Please copy out all of these entries again, swapping "three-dot" for "ellipsis" and leaving everything else unchanged.
· · · · ·
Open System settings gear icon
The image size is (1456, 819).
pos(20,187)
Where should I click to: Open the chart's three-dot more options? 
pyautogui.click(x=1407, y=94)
· · · · ·
■ RESULT ■
Open System settings gear icon
The image size is (1456, 819).
pos(20,187)
Where should I click to: Open the chart's ellipsis more options? 
pyautogui.click(x=1407, y=94)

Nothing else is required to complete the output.